The Wednesday Play, arose, in fact, not as a benign gift of
liberal broadcasters but as a desperate attempt by the head of BBC
TV Drama, Sydney Newman, to save the single play from being axed
from the BBC's premier channel (BBC-1), due to poor ratings. Newman
appointed James MacTaggart, a Scots director whose work on the earlier
experimental play strands, Storyboard (1961) and Teletale
(1963) had impressed him, as producer of the new BBC-1 play slot,
handing him a brief to commission a popular series of plays.
His
stipulations were significant. He wanted a play slot that would
be relevant to the lives of a mainstream popular audience; that
would reflect the "turning points" of society: the relationship
between a son and a father; a parishioner and his priest; a trade
union official and his boss. He also wanted plays that would be
fast, not only telling an exciting narrative sparely rather than
building up mood but also hooking the audience's attention by way
of an intriguing pre-titles "teaser" sequence. Borrowing from the
techniques of the popular series that was threatening to displace
the single play in the schedules, Newman wanted the slot to have
a recognisable "house style", so that audiences knew if they tuned
in each week, they could expect to see a certain type of show. Finally,
mimicking his own success in commercial television several years
earlier (on ITV's Armchair Theatre slot), Newman prioritised
a search for material that would more accurately reflect the experience
of the audience, by instituting a system of story editors whose
task it was to bring fresh new writers to television.
MacTaggart
absorbed Newman's guidelines but crucially he translated them in
his own way, not least by appointing as his story editor a young
writer and actor with whom he had worked on Teletale: Roger Smith.
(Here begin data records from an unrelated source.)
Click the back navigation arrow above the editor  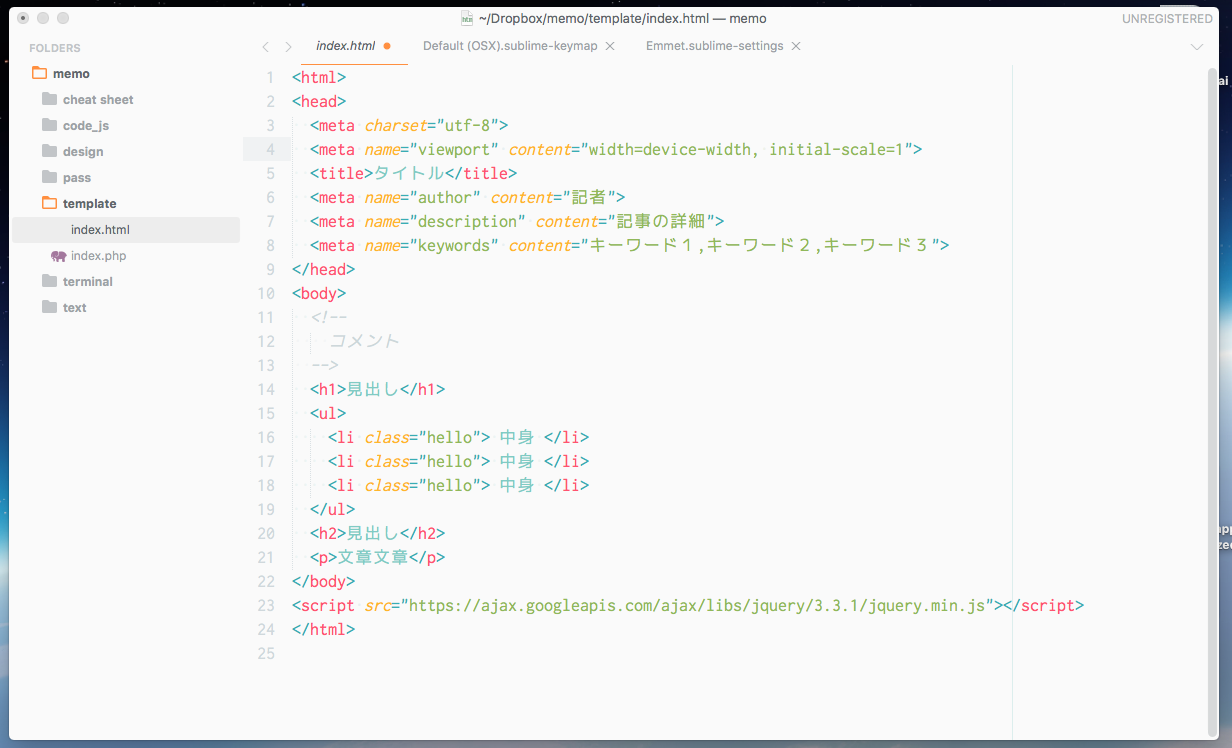click(265, 46)
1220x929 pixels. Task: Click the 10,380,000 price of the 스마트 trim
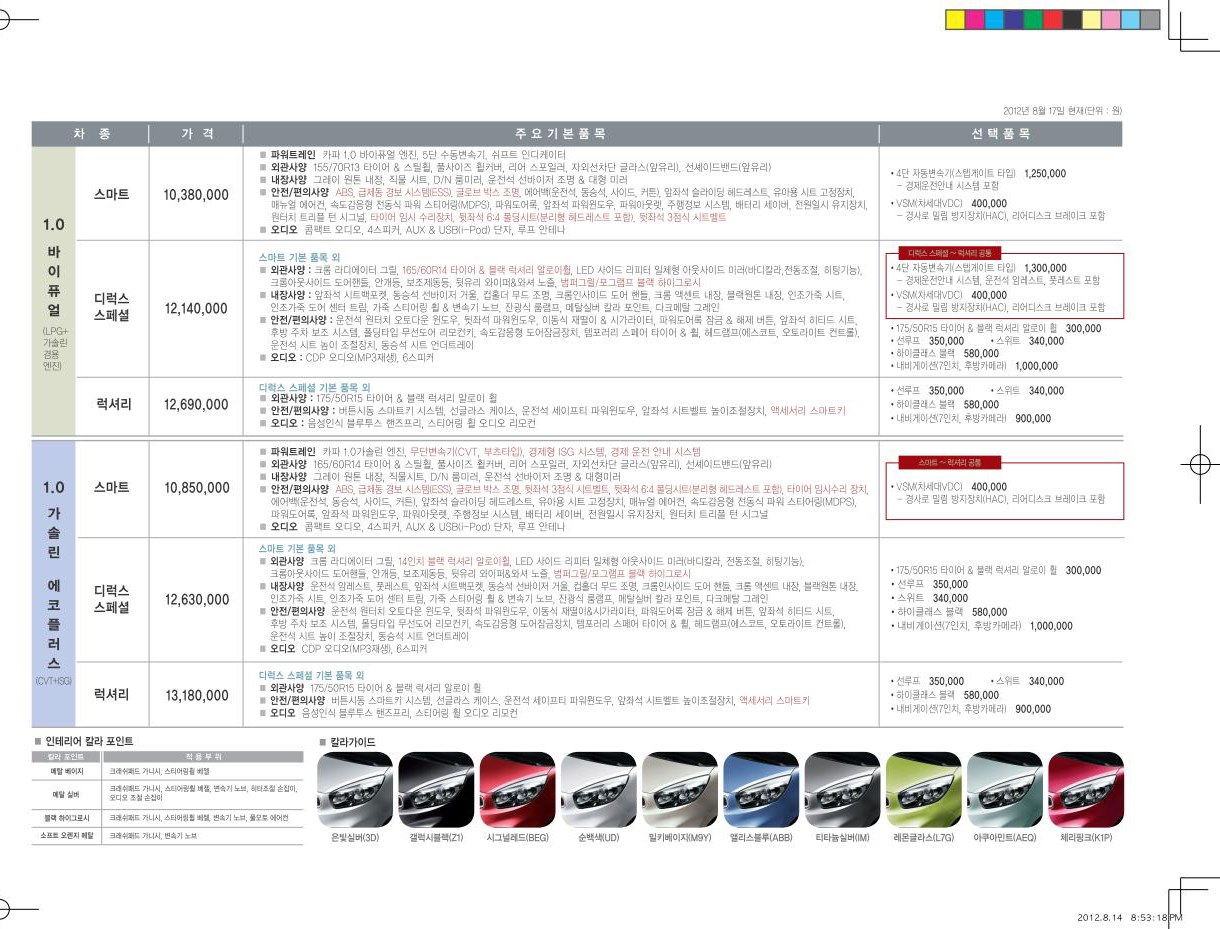pos(196,195)
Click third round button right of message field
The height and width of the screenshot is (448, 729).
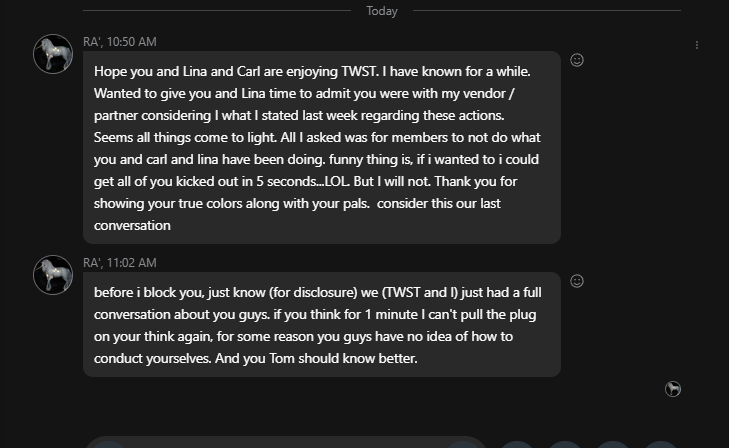point(613,445)
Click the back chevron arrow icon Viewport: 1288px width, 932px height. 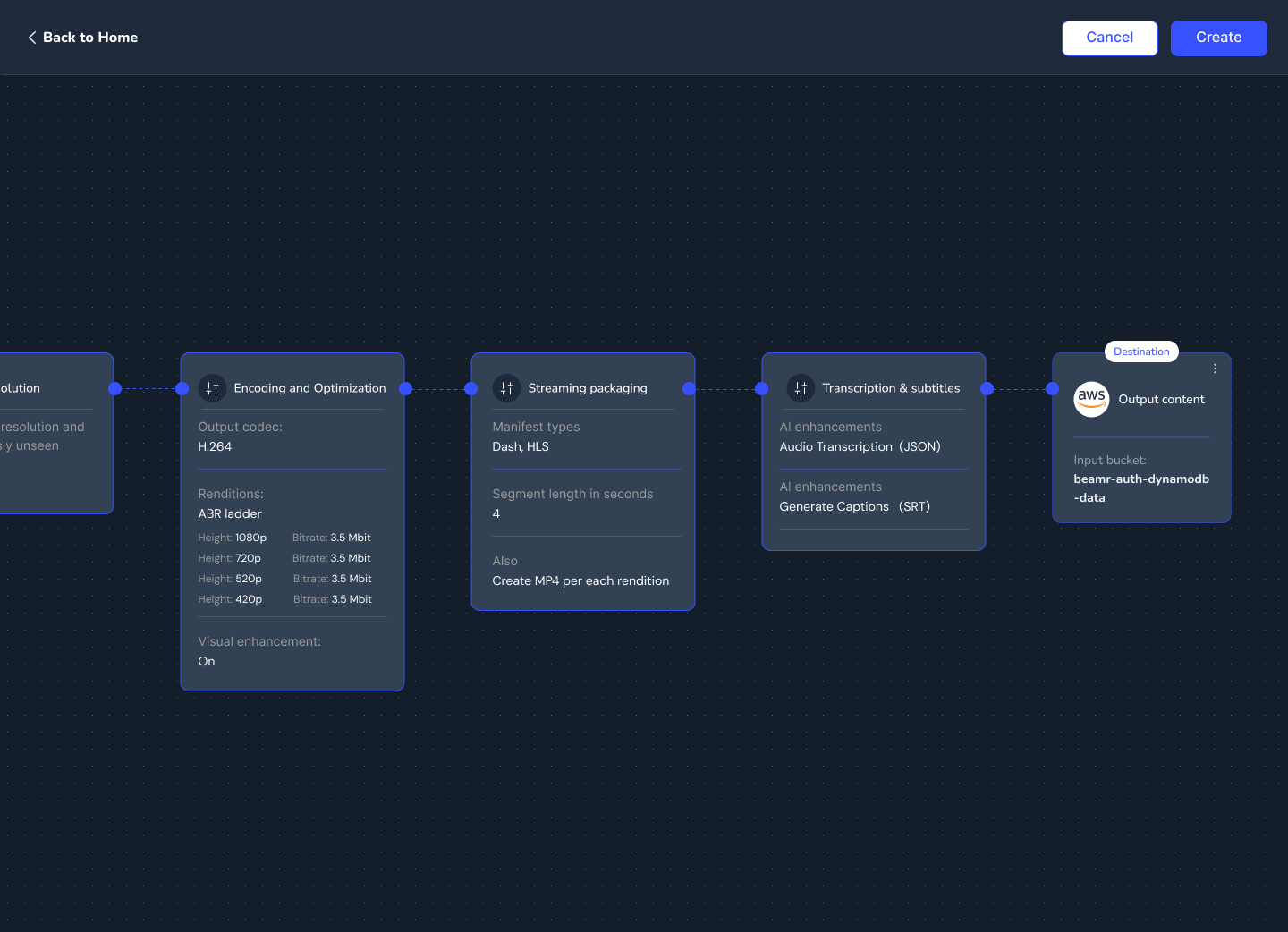(x=32, y=38)
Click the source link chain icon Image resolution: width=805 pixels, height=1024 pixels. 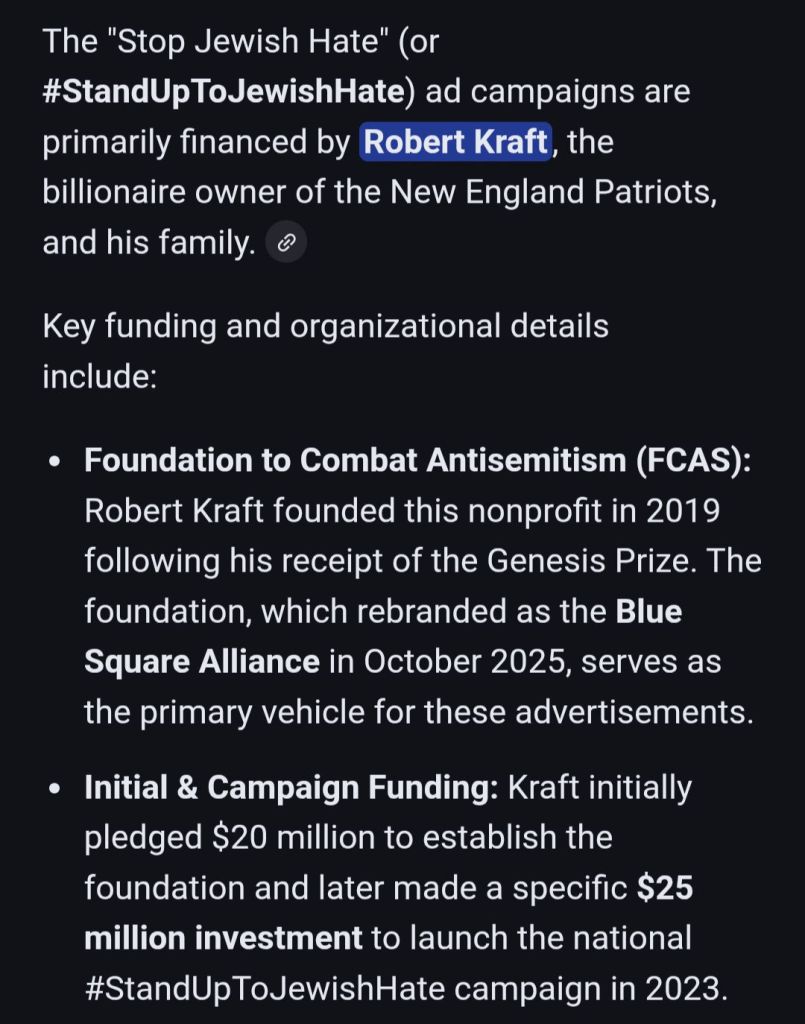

It was with his help that the play slot soon came to acquire the
reputation for "controversy" and "outrage" that would mark its subsequent
history. The script commissioned for MacTaggart and Smith's very
first Wednesday Play outing in January 1965 set the seal
for what would follow. Written by a convicted murderer (James O'Connor)
and depicting the cynical progress of a villain from gangster to
baronet, A Tap on the Shoulder marked a conscious break with the
conventions of the polite, "well-made" TV play.
Its determination to break new ground came to characterise The
Wednesday Play ethos as a whole--from the first crucial season
in 1965 to the last in 1970. The slot also acted as a showcase for
new talent, in keeping with Newman's original vision. Many well-known
practitioners gained their first big break on The Wednesday Play,
including Tony Garnett and Kenith Trodd (recruited by Smith as assistant
story editors), Dennis Potter, and Ken Loach, A Tap's director,
whose contributions to the slot eventually numbered some of the
most seminal TV plays of the 1960s: the "docudramas" Up the Junction
(1965) and Cathy Come Home (1966).
As
The Wednesday Play developed, shifts in emphasis, however,
took place. Under the first season of MacTaggart and Smith, the
plays were much more "expressionist" in style, and concerned with
exploiting the resources of the television studio, as the earlier
Teletale had done. It is significant that the slot's first
non-naturalistic dramas, from writers like Dennis Potter and David
Mercer, were commissioned at this time. In later seasons, though,
after MacTaggart and Smith had departed and Tony Garnett became
chief story editor, many of the plays became noticeably more "documentary";
reflecting a determination to transcend the confines of the TV studio
in order to record more faithfully the rapidly changing character
of life in 1960s Britain. Having gained access to lightweight 16mm
filming equipment, Garnett and his collaborator Loach abandoned
the studio for location shooting and their form of filmed documentary
realism became one of the most familiar hallmarks of The Wednesday
Play.
The
Loach-Garnett documentary style also became one of the most controversial,
and was accused both outside and within the BBC of unacceptably
blurring the distinctions between fictional drama and factual current
affairs. Meanwhile, the play slot itself came under attack from
some quarters for its general "filth" and "squalor". "Clean-Up TV"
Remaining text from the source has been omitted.